Task objective:
Wherever the word "Given" appears in a line of the data, that line should be copied.

Records from a dataset:
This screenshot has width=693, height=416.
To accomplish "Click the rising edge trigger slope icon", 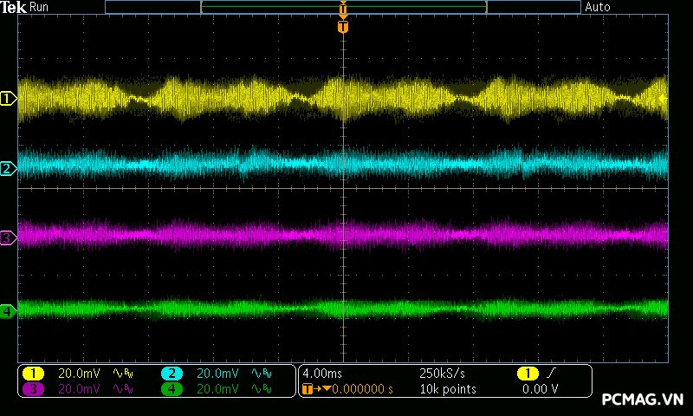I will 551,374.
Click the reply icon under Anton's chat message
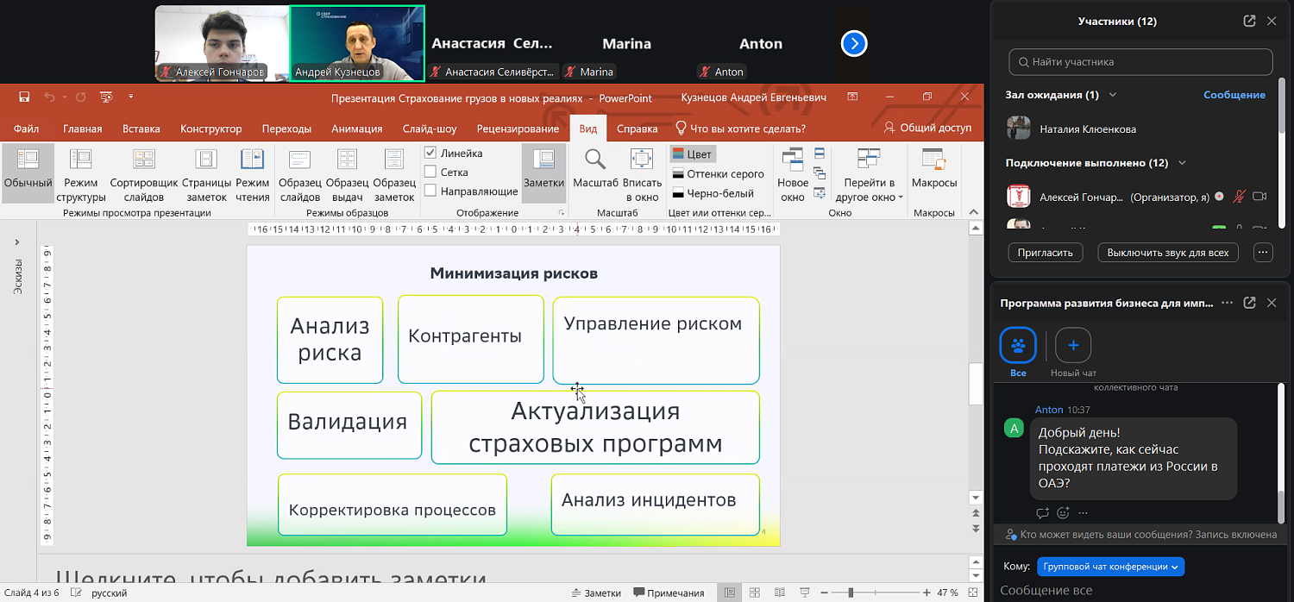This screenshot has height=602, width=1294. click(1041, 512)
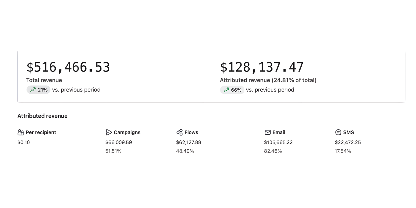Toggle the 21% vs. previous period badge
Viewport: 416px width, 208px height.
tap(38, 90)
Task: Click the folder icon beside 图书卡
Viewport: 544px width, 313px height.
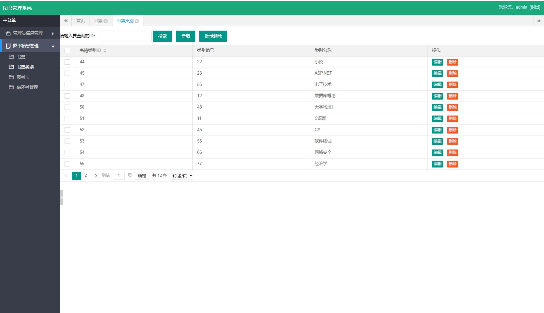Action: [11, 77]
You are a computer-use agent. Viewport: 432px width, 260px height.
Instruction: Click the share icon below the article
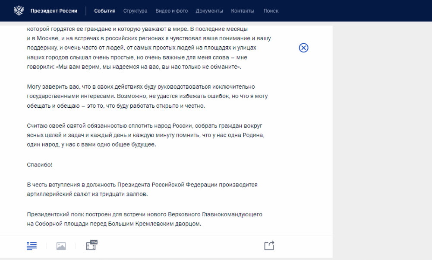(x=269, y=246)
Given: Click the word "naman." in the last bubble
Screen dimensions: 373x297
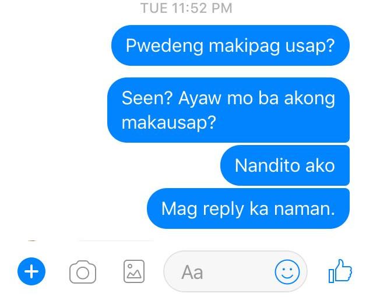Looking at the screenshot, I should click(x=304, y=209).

--

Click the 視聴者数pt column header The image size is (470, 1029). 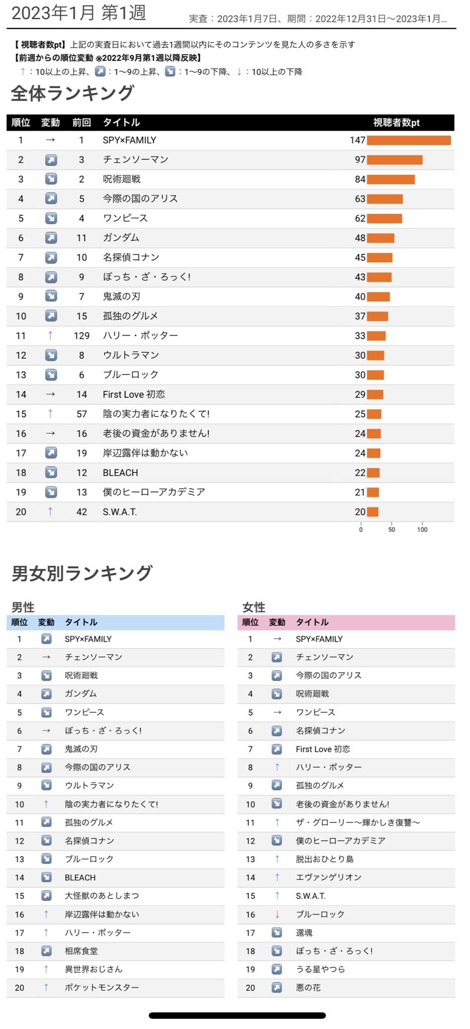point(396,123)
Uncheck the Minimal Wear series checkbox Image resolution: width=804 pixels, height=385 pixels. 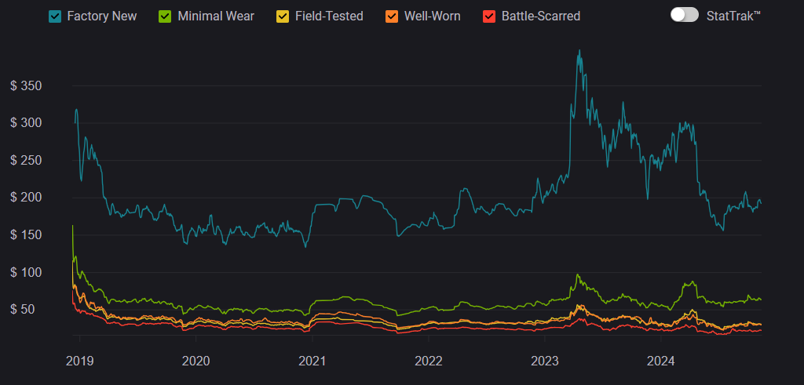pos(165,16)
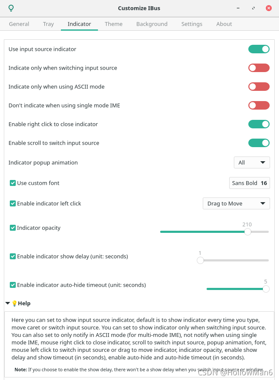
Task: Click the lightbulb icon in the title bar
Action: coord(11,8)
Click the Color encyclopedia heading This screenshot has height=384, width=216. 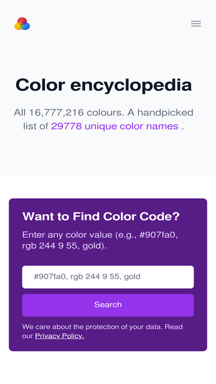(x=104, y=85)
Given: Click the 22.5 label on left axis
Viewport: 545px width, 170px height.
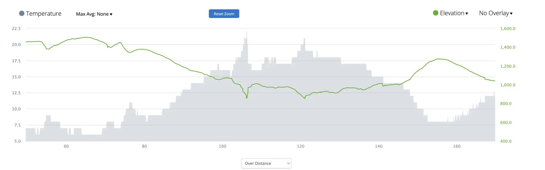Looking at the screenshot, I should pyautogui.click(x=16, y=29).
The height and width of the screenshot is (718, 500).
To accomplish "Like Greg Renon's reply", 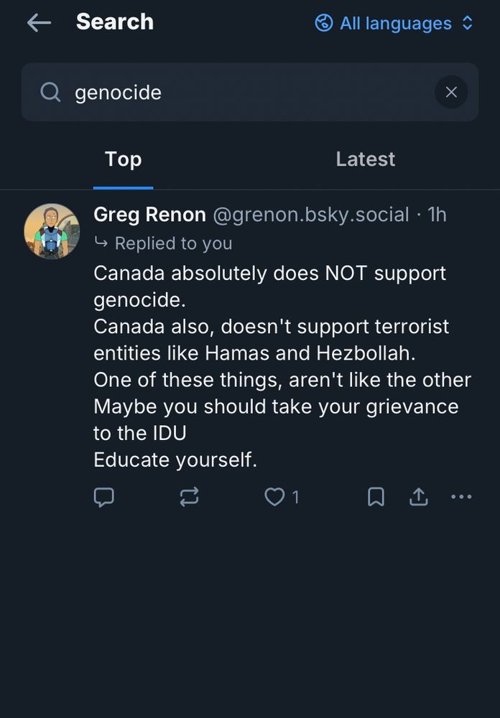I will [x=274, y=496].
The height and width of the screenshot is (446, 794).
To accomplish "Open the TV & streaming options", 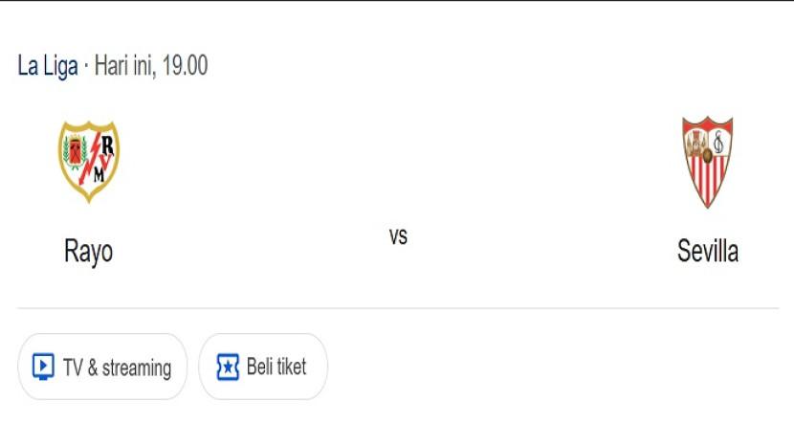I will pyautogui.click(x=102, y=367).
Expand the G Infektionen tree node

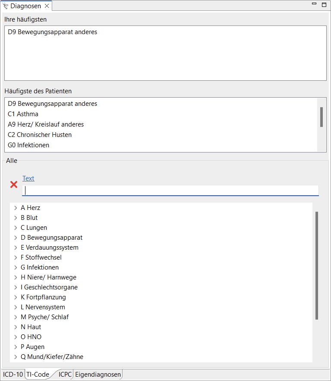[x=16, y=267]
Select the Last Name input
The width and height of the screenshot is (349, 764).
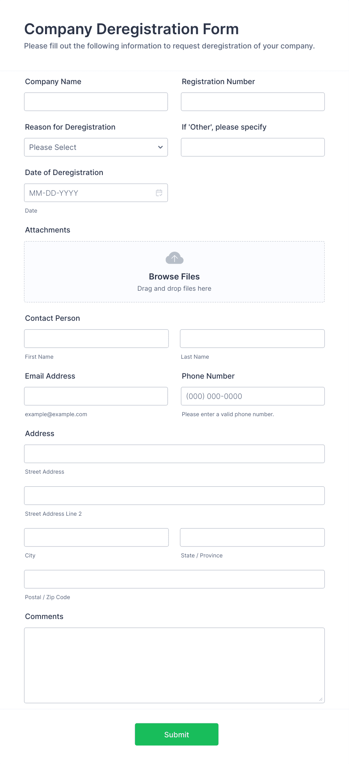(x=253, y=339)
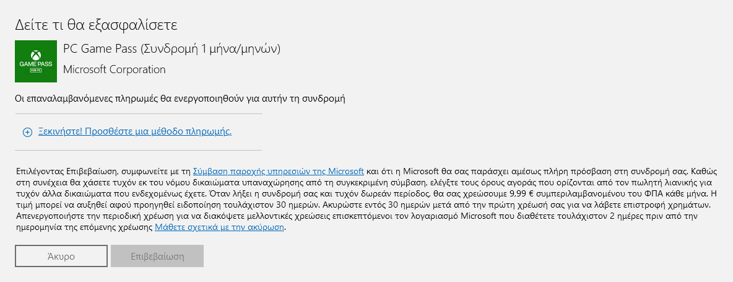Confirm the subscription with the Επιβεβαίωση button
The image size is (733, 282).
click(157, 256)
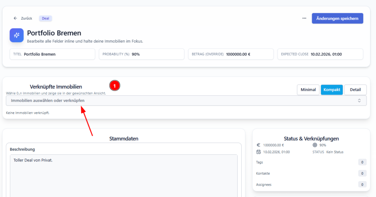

Response to the exercise:
Given: Click the word "naman." in the last bubble
Given: Click the 22.5 label on left axis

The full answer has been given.